Task objective – Find the line that contains "You are a computer-use" in the records below, then repeat exactly that line and each one after it, leaving pictures out.

Provided records –
※

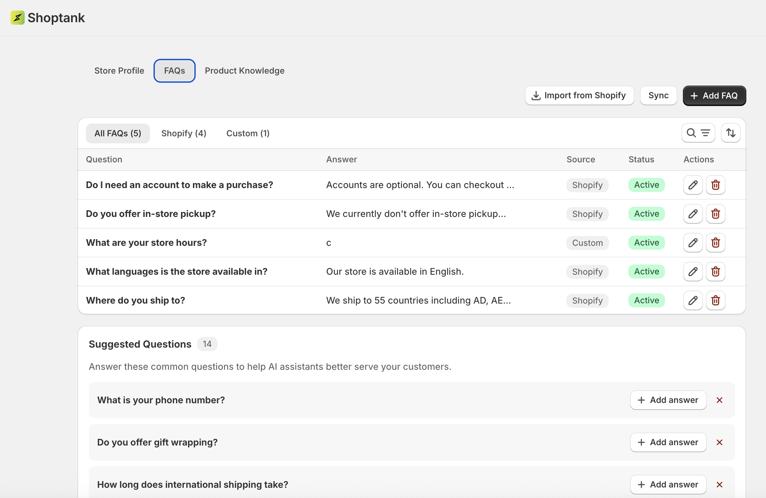Filter by Shopify (4) FAQs
This screenshot has width=766, height=498.
tap(184, 133)
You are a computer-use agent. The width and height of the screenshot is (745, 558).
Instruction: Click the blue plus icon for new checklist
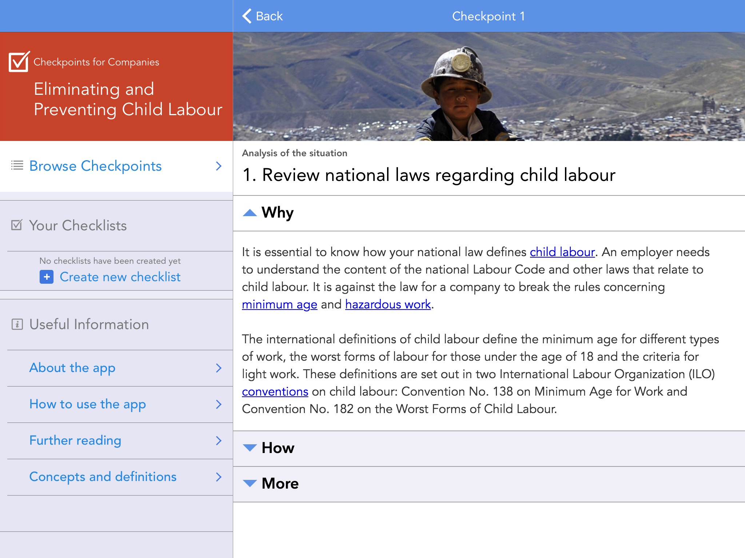point(47,277)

※

Exercise solution –
You are a computer-use agent. The width and height of the screenshot is (745, 558).
Instruction: Click the blue plus icon for new checklist
point(47,277)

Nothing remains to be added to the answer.